What the task requires — Rewrite the items below from the line containing "This screenshot has height=683, width=1024." through the line containing "Where should I click to: Click", requests included, and move every coordinate in the answers by adding 82 to each number. Can you leave the pictures out of your copy?
** BEGIN Entries provided **
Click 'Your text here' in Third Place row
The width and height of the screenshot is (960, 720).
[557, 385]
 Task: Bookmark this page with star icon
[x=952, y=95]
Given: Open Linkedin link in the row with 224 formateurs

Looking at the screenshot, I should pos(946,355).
** END Entries provided **
** BEGIN Entries provided **
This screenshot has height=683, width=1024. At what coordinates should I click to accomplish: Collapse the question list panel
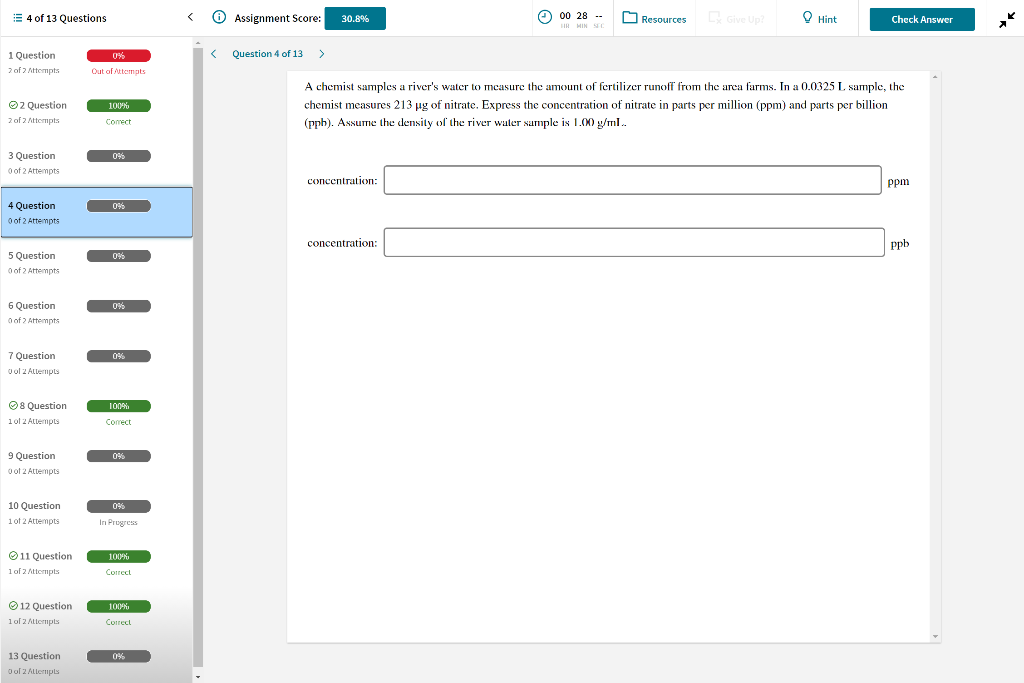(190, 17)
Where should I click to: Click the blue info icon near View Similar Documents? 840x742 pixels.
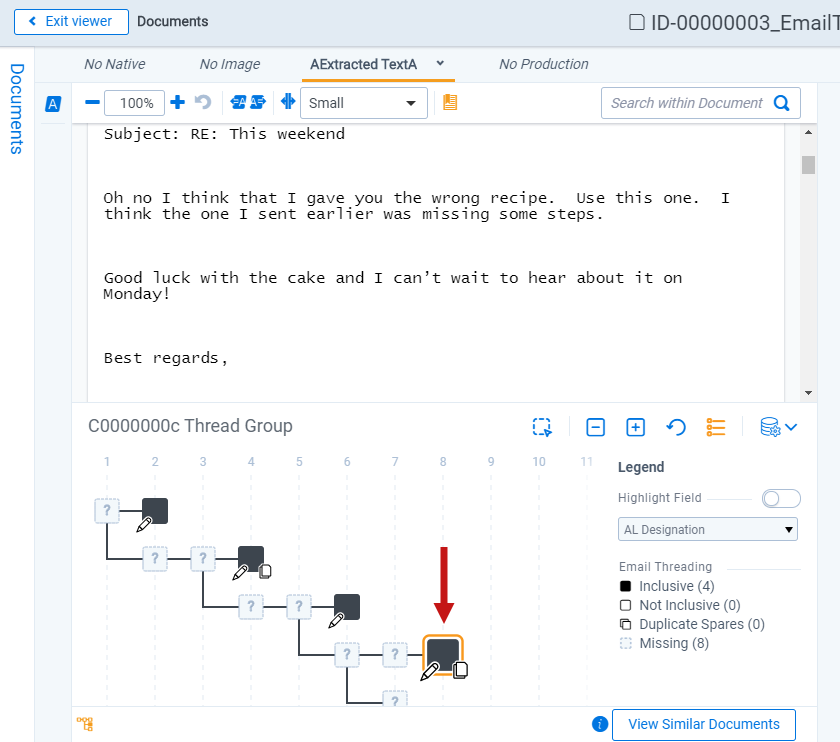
** END Entries provided **
** BEGIN Entries provided **
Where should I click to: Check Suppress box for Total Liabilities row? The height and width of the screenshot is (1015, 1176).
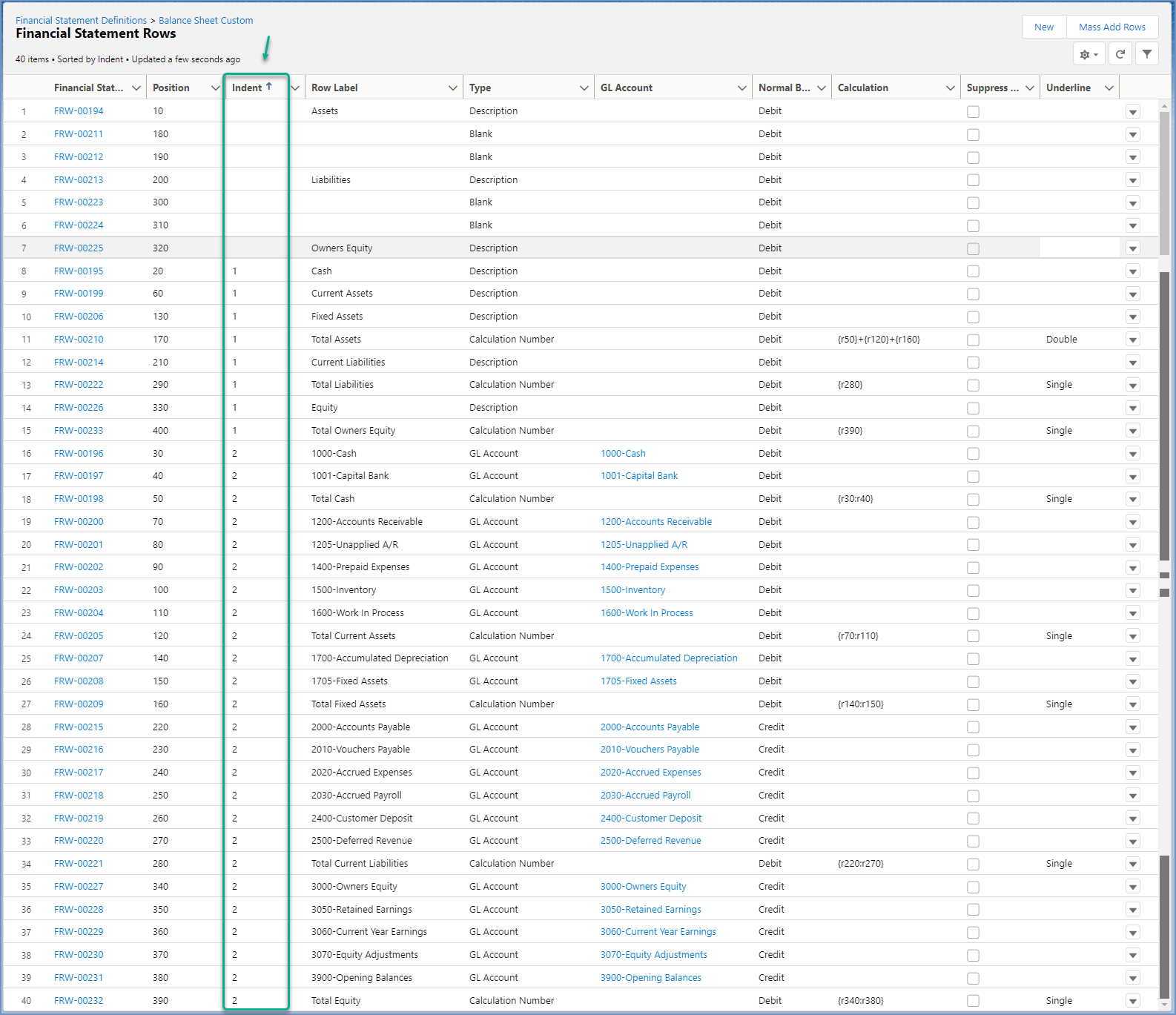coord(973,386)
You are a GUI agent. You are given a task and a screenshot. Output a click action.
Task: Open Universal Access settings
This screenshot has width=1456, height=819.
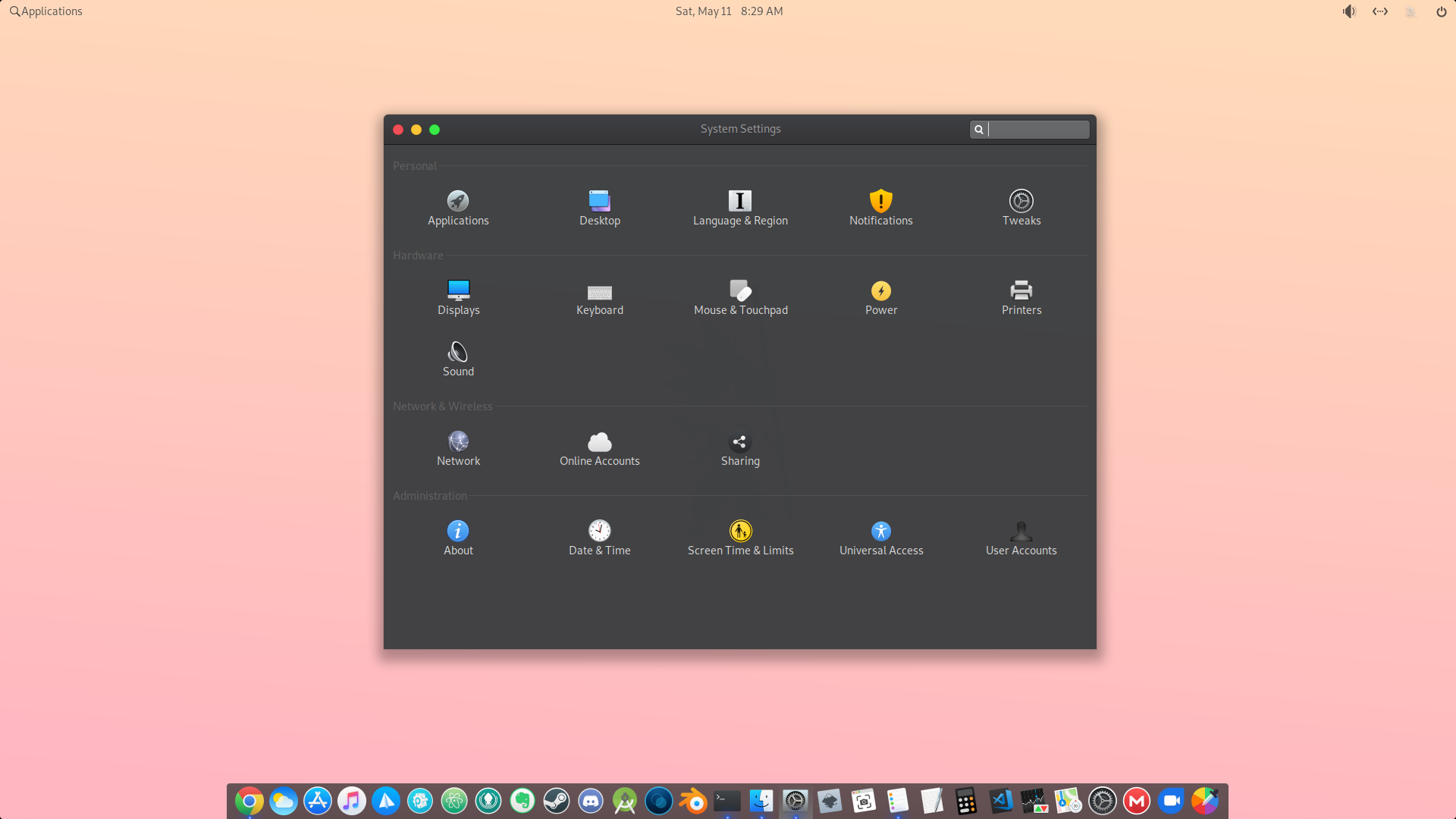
** END Entries provided **
Complete response —
This screenshot has height=683, width=1024. At what coordinates should I click to accomplish: Collapse the question list panel
(272, 99)
Where should I click to: Click the blue info icon near View Similar Documents? 840x742 pixels.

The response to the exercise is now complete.